At the *[kon']-stage Lithuanian *i-stems began to fit, but it's
exactly by that time that they had become increasingly unproductive,
so that *ju-stems (later also *ija-stems) continued to be used. For
(the reflexes of) the Slavic words in *-C^I the *ju-stem was the only
choice at all stages (since *-Tja-nouns became rare and unproductive).

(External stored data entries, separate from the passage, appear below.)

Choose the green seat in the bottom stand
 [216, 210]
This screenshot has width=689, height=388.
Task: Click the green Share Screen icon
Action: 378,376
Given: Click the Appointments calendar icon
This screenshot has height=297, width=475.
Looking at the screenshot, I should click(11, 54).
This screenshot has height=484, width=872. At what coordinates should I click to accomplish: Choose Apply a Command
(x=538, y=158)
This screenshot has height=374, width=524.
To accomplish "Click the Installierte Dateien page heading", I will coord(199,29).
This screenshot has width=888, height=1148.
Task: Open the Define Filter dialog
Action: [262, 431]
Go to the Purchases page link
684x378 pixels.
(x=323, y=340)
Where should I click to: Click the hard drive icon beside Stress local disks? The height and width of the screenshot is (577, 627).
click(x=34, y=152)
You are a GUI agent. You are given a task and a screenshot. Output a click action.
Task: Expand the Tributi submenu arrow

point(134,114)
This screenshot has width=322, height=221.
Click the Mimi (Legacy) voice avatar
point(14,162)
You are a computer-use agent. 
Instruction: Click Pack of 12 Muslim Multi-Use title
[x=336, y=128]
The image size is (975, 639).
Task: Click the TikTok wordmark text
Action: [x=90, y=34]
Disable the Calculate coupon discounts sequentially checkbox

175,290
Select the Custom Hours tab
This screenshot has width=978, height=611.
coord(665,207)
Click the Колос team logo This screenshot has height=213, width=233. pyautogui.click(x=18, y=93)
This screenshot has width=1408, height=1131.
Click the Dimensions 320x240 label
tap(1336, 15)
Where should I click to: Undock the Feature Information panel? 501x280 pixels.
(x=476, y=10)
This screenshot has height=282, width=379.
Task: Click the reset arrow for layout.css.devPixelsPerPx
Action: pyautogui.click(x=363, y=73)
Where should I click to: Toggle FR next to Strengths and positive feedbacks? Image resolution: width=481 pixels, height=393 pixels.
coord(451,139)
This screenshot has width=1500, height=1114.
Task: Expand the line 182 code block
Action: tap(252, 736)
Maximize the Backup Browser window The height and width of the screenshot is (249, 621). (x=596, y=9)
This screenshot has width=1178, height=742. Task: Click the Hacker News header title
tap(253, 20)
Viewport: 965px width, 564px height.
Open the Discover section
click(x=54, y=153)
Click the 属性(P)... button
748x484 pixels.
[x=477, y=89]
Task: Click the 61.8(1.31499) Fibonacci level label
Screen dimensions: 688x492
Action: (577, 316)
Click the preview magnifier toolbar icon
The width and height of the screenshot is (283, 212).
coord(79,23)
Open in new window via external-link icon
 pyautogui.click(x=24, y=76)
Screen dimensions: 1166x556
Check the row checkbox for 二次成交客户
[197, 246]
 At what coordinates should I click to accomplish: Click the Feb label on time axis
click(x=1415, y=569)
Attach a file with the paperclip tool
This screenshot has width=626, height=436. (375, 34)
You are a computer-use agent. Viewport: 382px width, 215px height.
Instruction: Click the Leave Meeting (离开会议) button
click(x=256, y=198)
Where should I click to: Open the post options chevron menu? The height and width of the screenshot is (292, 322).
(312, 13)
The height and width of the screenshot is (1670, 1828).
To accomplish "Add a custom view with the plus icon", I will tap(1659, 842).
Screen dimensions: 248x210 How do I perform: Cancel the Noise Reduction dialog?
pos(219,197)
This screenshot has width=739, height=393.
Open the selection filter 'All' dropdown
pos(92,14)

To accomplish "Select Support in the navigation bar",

Furthermore, I think it is not only *possible* for the earliest -ius
loans to enter (pre-)Lithuanian at the Slavic *-jI-stage, but that it
*must* to be the case. Indeed, the borrwoings from Slavic *o-stems
regularly surfice as *o-stems in Lithianian. Why not *u-stems, if at
least some of them were borrowed at the Slavic [stalu]-stage? And if
they were not, how come it's only *jo-stems that were borrowed that
early?
>this gave rise to the model by which Slavic jo-stems were adopted as
> Baltic ju-stems
I must admit I fail to grasp the notion of "the model for an
adoption" that remained active for nearly a millennium. Slavic
delabialized, introduced new timbres, dropped final jers,
depalatalized final consonants in some cases (the Zinkiewicz ->
Zinkevic^ius case, ca. 16th c.), and the speakers of Lithuanian
somehow knew they should pick up the *ju-stem over and over again?
Please note that we are dealing with borrowings into a vernacular,
not a developed literary language with its traditions.